How to ask for help:

The truth is that asking for help is hard. Where do you go? Who do you talk to? What do you say?

Remember that asking for help is a sign of strength, not weakness, and it takes a lot of courage to start this process. Here are some tips that may help you along the way:

  • Consider what kind of help you’re looking for. Would you feel more comfortable in a one-on-one setting or in a group? Are you looking for a therapist or for peer support? Are you looking for a service that aligns with your cultural background? Do you want to remain anonymous? It’s okay to not know what you want. It’s also okay to try one type of support and decide it’s not right for you. Support isn’t one-size-fits-all and sometimes you need to try a few types to know what feels best.
  • Communicate your needs as clearly as you can. When talking with intake workers, you may need to be more assertive and upfront about what’s causing you to seek support. Many of us downplay our own needs or diminish the importance of our feelings, but remember: you deserve support. Be prepared that you may need to wait or talk to a few people before the process gets officially started.
  • Ask questions. If you’re unsure about any part of the process, ask. The service should be able to answer questions about cost, their training, how many sessions you can receive, and what the limits of their services are.
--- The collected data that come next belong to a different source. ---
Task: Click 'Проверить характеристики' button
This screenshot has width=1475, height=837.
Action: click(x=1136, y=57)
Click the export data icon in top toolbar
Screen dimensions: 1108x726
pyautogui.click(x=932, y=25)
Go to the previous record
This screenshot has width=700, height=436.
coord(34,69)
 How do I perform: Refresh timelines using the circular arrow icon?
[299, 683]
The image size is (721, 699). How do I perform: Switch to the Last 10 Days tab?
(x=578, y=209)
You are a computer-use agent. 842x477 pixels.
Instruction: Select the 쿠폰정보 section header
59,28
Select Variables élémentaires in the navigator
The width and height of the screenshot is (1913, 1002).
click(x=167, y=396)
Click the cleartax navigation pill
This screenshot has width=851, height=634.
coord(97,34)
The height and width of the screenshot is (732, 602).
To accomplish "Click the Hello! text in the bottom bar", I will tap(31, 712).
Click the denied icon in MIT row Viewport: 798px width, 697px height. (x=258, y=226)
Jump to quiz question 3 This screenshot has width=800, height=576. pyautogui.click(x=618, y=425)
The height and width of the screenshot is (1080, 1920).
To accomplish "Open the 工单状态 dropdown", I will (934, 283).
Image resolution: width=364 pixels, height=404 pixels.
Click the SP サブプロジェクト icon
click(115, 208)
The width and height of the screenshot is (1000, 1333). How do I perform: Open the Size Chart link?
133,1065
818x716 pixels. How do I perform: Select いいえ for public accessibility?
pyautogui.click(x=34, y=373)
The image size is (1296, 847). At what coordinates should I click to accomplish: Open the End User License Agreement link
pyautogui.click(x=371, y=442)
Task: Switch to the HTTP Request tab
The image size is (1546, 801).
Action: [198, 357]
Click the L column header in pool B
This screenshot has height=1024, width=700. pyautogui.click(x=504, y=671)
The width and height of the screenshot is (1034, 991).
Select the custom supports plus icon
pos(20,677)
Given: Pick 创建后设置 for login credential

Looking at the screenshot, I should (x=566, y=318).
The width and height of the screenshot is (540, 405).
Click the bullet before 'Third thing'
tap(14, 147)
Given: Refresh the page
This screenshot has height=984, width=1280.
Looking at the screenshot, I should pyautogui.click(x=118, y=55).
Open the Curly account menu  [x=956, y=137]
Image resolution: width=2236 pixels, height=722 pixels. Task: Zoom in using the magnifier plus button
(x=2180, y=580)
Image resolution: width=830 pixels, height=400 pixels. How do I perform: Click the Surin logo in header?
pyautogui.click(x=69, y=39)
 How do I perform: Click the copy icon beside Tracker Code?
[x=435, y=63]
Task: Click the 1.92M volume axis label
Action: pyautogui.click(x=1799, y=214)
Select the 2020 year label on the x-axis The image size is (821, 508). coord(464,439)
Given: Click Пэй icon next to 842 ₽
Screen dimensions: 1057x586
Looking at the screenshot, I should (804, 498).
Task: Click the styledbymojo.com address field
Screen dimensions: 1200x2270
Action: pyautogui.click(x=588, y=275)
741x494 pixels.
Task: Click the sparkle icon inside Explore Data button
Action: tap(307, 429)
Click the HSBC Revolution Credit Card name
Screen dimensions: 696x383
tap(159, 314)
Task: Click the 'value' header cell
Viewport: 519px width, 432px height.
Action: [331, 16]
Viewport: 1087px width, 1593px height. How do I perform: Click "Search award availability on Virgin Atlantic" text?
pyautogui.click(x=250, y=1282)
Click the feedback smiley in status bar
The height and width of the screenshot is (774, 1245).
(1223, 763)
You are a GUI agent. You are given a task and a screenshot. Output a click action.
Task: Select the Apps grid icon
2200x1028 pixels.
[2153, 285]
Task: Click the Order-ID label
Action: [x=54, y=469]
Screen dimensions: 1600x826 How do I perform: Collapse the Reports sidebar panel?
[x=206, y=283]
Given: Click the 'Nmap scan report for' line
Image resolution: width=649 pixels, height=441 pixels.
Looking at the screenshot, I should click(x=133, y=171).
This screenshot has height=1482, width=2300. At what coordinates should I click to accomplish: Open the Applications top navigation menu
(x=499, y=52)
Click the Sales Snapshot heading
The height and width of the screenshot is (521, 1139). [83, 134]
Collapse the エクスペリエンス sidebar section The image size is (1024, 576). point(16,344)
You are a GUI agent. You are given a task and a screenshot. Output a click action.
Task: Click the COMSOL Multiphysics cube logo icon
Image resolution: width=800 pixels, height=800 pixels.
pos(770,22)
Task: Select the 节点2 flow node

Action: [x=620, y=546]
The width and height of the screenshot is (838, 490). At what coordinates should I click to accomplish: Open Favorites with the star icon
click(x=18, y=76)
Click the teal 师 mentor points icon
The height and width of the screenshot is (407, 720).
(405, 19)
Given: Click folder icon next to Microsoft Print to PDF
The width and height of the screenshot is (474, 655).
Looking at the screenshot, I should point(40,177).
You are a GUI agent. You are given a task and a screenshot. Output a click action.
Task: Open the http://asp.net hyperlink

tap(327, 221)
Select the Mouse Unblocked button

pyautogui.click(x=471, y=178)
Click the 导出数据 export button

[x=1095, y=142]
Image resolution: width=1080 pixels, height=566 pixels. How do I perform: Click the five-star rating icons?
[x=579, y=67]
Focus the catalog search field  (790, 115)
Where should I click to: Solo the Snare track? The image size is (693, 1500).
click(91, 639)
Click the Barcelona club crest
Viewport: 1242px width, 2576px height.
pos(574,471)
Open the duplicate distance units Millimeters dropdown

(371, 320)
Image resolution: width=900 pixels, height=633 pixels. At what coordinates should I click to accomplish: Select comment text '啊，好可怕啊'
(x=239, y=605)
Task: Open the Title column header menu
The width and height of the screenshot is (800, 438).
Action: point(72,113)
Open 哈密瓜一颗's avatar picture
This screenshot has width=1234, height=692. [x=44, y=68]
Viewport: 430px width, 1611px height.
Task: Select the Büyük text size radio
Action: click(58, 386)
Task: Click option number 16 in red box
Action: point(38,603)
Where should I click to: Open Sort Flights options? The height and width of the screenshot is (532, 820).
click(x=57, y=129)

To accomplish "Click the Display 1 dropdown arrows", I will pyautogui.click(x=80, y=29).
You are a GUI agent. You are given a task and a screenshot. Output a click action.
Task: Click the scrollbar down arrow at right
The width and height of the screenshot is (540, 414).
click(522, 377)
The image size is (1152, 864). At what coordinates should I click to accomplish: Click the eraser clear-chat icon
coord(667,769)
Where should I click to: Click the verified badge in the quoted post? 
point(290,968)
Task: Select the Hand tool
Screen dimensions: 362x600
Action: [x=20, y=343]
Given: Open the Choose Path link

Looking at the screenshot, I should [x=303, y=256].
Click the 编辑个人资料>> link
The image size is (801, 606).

For example, it may be useful to know if you will have the same support person if you are to return to the service or if they offer sliding scale payment options.

Unsure where to start?

  • Wellness Supports Social Workers: Free, confidential supportive case management services to students on a one-to-one basis provided by a team of registered social workers.
  • 211 Alberta – Call or text with a 211 support staff, who can help navigate resource options in Alberta. 211 can help in finding support for mental health, finances, basic needs, legal aid, and much more. You can also browse all resource options yourself online.
  • – An interactive wellness tool that highlights some resource options both on and off campus for undergraduate students, narrowed down by topic.
  • How to choose a counsellor - written by the University of Alberta Sexual Assault Centre – this document provides information on the process of finding the right counsellor for you
  • Graduate Student Assistance Program (GSAP) - Counselling services, legal consultations, financial support and information, and other resources for graduate students.

Suicide and intersectionality on Campus

Suicidal ideation is more than personal problems and languishing mental health. Suicidal thoughts can be related to broader systemic issues such as colonialism, racism, sexism, heteronomatism, abelism, classism and other experiences that marginalize people.

Knowing our own intersectionality is a helpful way to understand systemic issues that shape the world that we experience and live in, which directly affects our mental health. Various intersections include but are not limited to: gender, race, ethnicity, socio-economic status, class, ability status, and sexuality. Our personal intersectionalities create our reality, full of challenges and privileges that others may or may not experience and is helpful when thinking through a suicide prevention lens. Acknowledging our own challenges and privileges helps us gain a better understanding of what realities others in our community are facing.

An intersectional lens is essential to suicide prevention. Not only does this increase our empathy and allow us to better connect with others, it also invites us to address the systemic issues that impact mental health.This means advocating for equity, diversity, and inclusion on campus and our larger community.